Pero lo más importante quizás es que la historia personal de este escritor es el espejo en el que se miraban la mayoría de sus colegas americanos, en épocas en que era vital subrayar una identidad cultural regional y vivo ejemplo de cómo el mestizaje lingüístico se levanta como un eco nacional.
Cuando los abuelos de Acevedo Díaz desembarcan a fines del siglo xviii provenientes de La Coruña en el jovencísimo puerto de Montevideo, comienza una historia, que se repetirá en la mayoría de los emigrantes llegados al nuevo continente. El puerto capital de Uruguay ha sido de gran importancia en la historia de la navegación de la América del Sur y eso le ha dado una impronta especial.
Estos emigrantes gallegos sembrarán su simiente en aquel país embrionario, verán a sus hijos y nietos contraer matrimonio con italianos, franceses, brasileños o criollos. A su vez, muchos de estos transformarán su lengua original en lo que se llamó el gringo-acriollado y le darán una nueva forma a sus lenguas maternas.
Al igual que Acevedo, muchos crecerán en haciendas pobladas de esclavos africanos en las que no faltará la presencia indígena autóctona, absorbiendo desde la niñez esa mezcla de «decires» propios.
No será extraño a aquella idiosincrasia decimonónica el necesario pasaje de las nuevas generaciones por los selectos colegios ingleses, que ya estaban de moda en el Río de la Plata. Tampoco es menor la fuerte presencia francesa en las cúpulas universitarias regionales, que dejaron un poderoso influjo en la educación superior.
A esto se debe agregar que muchos de ellos, como Acevedo, contraerían matrimonio con damas argentinas, con lo que incorporarían las dos vertientes del mestizaje en el Río de la Plata. Todo eso crea una indeleble huella en la literatura regional, que es solo un reflejo pálido de lo que sucede con el español en cada lugar de América.

→ **Instrucción escrita a**
Responde, según el texto sobre Acevedo Díaz:
(i) ¿De dónde provenían los abuelos de Acevedo Díaz al desembarcar en Montevideo?
(ii) ¿Cómo se llamó la forma en que muchos transformaron su lengua original?
(iii) ¿Con quiénes contraerían matrimonio muchos de ellos, como Acevedo?

→ **Extractos de datos**
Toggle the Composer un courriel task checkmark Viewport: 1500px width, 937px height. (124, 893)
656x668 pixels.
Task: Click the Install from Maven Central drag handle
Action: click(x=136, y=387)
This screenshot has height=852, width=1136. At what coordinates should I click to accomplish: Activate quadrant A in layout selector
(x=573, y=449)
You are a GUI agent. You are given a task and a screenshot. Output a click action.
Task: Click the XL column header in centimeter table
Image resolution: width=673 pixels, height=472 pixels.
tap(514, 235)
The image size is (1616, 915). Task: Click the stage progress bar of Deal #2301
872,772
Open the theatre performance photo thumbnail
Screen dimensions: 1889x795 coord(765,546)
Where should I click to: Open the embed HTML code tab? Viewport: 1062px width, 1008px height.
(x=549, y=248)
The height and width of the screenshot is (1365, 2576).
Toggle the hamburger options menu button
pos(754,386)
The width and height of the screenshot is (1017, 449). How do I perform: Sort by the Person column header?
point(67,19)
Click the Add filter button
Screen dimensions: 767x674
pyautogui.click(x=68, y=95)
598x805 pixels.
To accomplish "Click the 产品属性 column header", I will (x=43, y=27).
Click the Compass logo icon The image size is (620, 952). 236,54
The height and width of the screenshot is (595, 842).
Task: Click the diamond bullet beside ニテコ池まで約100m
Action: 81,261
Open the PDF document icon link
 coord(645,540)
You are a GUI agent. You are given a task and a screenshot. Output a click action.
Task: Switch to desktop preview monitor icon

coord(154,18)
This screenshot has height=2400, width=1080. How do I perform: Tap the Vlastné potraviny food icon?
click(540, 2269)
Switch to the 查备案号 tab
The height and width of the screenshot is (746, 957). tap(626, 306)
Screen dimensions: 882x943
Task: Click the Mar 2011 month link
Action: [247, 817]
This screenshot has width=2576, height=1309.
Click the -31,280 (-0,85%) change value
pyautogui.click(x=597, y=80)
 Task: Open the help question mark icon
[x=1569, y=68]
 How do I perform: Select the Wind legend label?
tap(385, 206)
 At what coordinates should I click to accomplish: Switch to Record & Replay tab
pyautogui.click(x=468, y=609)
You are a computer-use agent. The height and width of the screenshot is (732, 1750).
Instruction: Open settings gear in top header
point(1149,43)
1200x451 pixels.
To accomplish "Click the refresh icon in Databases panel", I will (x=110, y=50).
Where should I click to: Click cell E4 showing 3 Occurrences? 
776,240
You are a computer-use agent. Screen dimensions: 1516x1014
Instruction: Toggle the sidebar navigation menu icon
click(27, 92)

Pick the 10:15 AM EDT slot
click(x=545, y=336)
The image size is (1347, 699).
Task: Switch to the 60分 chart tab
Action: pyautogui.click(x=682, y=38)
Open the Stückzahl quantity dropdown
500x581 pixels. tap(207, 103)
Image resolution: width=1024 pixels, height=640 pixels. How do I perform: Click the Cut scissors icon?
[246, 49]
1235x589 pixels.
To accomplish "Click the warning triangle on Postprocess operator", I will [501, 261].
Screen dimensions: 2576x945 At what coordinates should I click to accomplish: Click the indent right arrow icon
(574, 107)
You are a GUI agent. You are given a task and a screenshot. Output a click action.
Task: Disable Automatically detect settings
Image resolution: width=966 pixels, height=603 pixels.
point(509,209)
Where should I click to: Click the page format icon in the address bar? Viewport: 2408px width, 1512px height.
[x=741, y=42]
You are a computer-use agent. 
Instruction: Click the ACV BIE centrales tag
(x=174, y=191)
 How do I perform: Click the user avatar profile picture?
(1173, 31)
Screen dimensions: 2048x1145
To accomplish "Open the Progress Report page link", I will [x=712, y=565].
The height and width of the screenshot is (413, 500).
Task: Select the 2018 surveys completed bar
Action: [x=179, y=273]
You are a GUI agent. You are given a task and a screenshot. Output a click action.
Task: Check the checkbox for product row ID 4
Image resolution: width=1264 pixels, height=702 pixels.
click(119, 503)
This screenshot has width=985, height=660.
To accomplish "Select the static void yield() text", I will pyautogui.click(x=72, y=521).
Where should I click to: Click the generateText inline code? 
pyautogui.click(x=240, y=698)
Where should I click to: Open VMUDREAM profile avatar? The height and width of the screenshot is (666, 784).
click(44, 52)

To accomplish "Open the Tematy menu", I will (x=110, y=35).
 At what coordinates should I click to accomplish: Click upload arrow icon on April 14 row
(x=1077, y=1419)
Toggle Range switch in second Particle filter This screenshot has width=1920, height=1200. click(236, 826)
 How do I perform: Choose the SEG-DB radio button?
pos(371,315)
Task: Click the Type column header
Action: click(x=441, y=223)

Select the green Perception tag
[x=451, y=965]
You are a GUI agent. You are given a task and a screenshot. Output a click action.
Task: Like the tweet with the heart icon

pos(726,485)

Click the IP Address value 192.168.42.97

→ **Instrucción escrita b**
Reescribe como tabla Markdown las entradas desde la línea que contiene "This screenshot has height=2400, width=1080." hasta la línea que contiene "pyautogui.click(x=468, y=609)", esta incluida, sin las líneas en blanco. Usa las columnas «N.º» y «Línea de entrada» y numera las filas.

→ **Respuesta final a**
(i) De La Coruña.
(ii) El gringo-acriollado.
(iii) Con damas argentinas.

→ **Respuesta final b**
| N.º | Línea de entrada |
|---|---|
| 1 | This screenshot has height=2400, width=1080. How do I perform: Tap the Vlastné potraviny food icon? |
| 2 | click(540, 2269) |
| 3 | Switch to the 查备案号 tab |
| 4 | The height and width of the screenshot is (746, 957). tap(626, 306) |
| 5 | Screen dimensions: 882x943 |
| 6 | Task: Click the Mar 2011 month link |
| 7 | Action: [247, 817] |
| 8 | This screenshot has width=2576, height=1309. |
| 9 | Click the -31,280 (-0,85%) change value |
| 10 | pyautogui.click(x=597, y=80) |
| 11 |  Task: Open the help question mark icon |
| 12 | [x=1569, y=68] |
| 13 |  How do I perform: Select the Wind legend label? |
| 14 | tap(385, 206) |
| 15 |  At what coordinates should I click to accomplish: Switch to Record & Replay tab |
| 16 | pyautogui.click(x=468, y=609) |